DATA PROVIDED
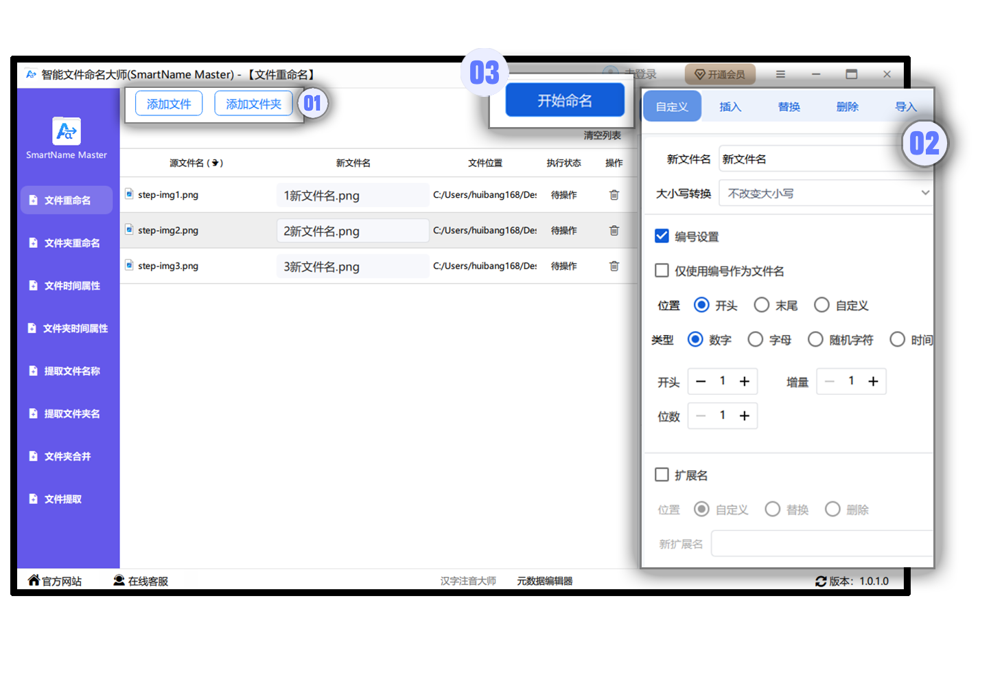The image size is (1002, 695).
Task: Click the 添加文件 button
Action: tap(169, 104)
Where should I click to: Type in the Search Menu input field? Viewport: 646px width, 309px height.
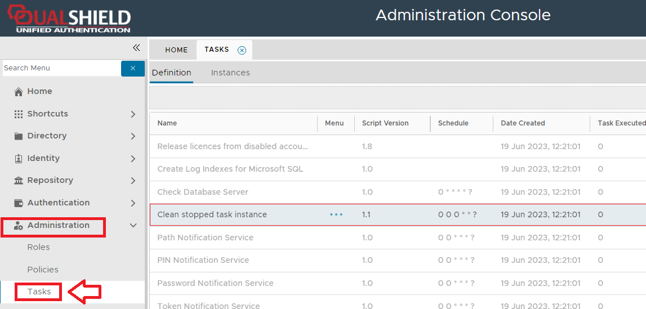click(61, 68)
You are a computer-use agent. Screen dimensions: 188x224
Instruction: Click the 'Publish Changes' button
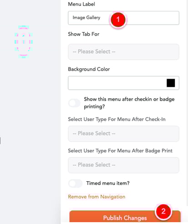coord(125,217)
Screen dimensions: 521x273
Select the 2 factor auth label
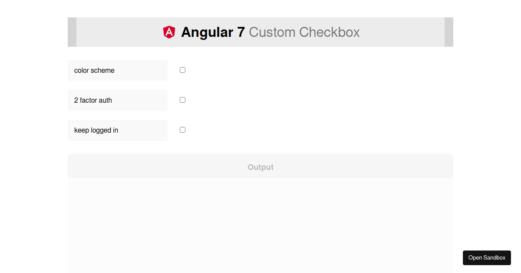(x=92, y=100)
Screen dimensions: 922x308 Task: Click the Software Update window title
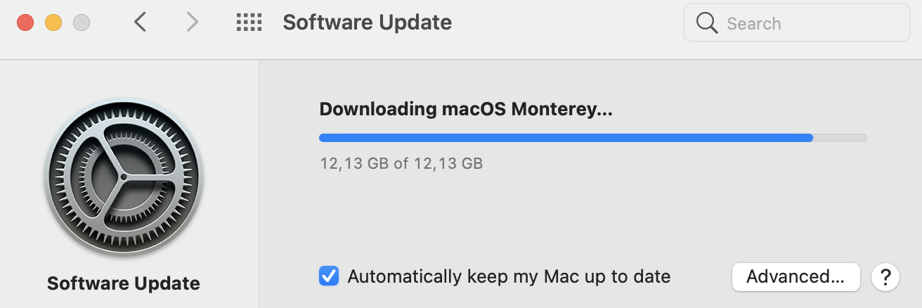(x=367, y=23)
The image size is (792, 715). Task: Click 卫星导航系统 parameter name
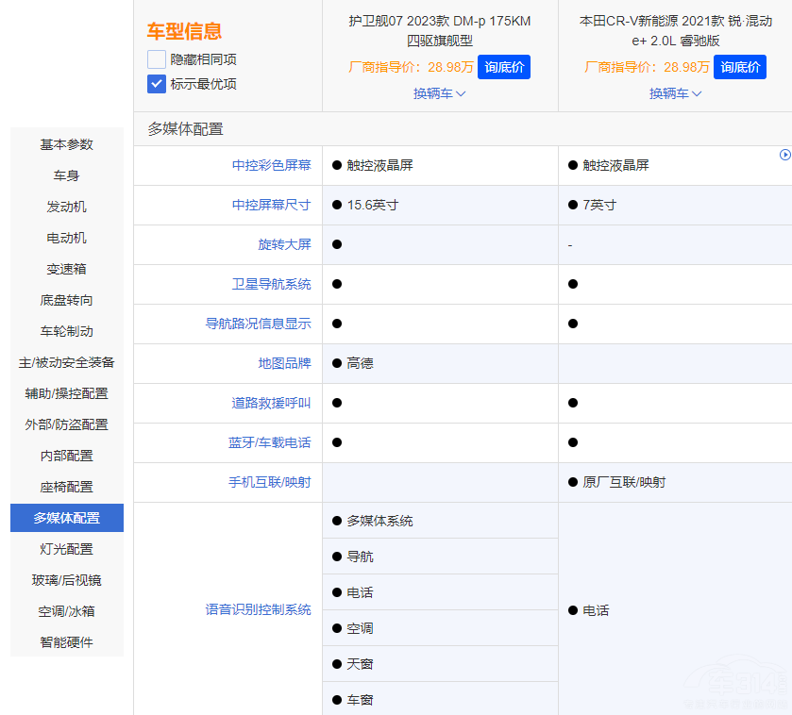pyautogui.click(x=271, y=284)
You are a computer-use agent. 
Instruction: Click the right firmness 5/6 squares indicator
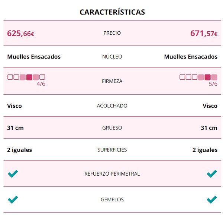point(198,77)
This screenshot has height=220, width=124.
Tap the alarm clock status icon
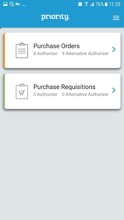click(x=80, y=4)
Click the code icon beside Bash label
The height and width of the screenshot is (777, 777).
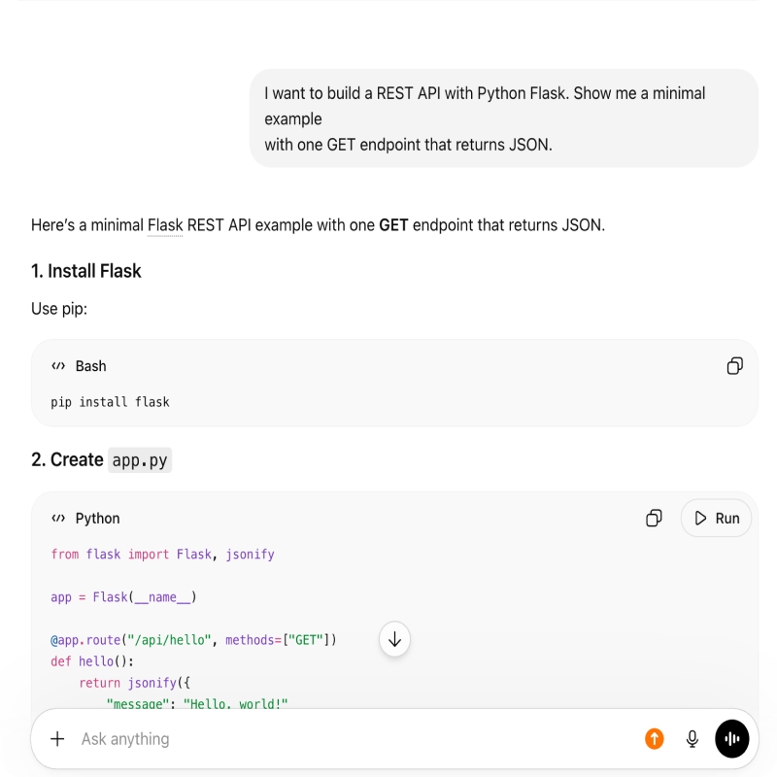(x=58, y=366)
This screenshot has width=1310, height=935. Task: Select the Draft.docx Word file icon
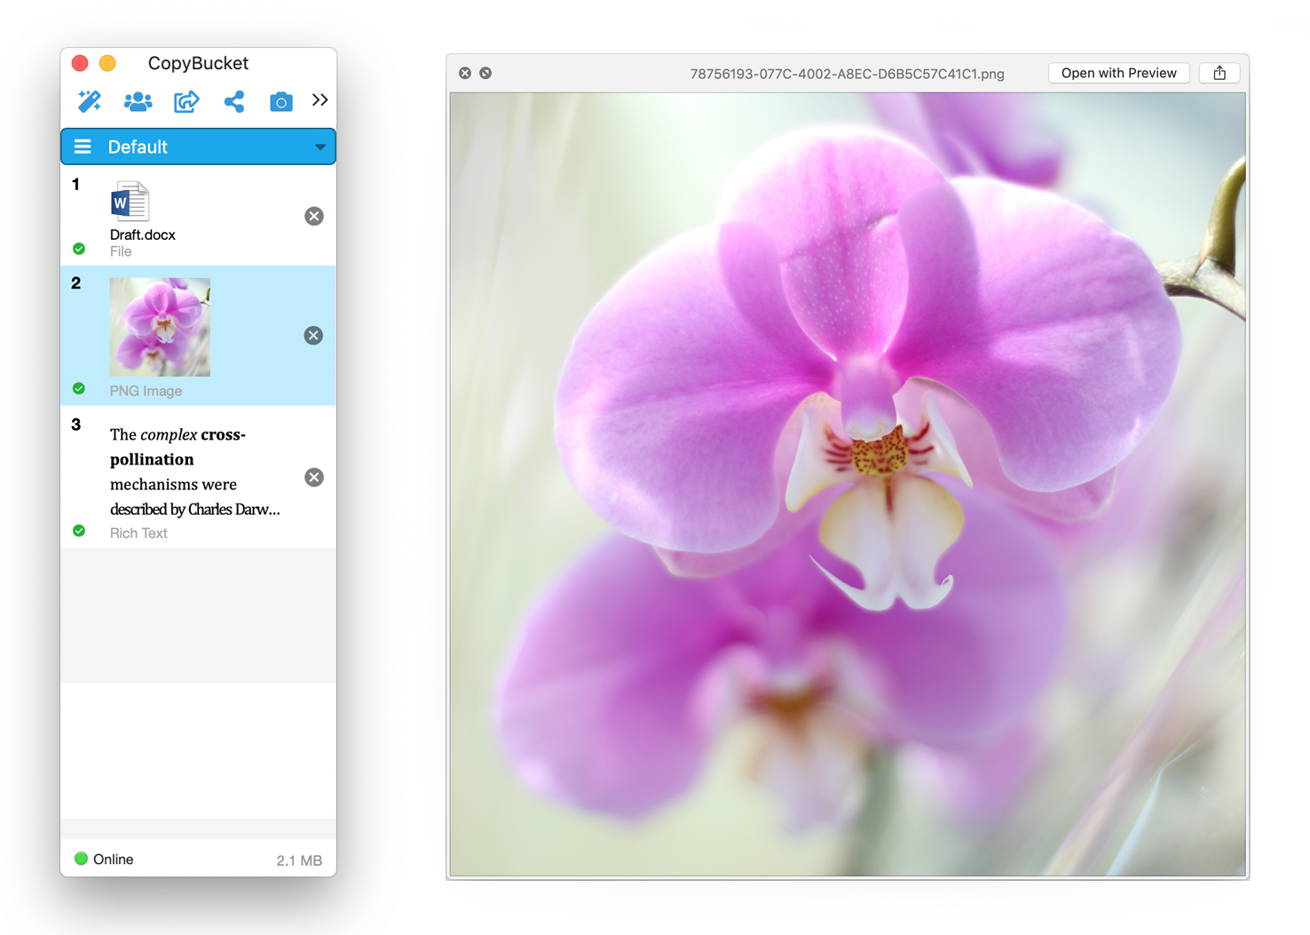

WHAT IS REQUIRED
Using the records above, copy each line that contains "computer".

ANSWER TO THE PROBLEM
You are a computer-use agent. Screen dimensions: 188x224
You are a computer-use agent. 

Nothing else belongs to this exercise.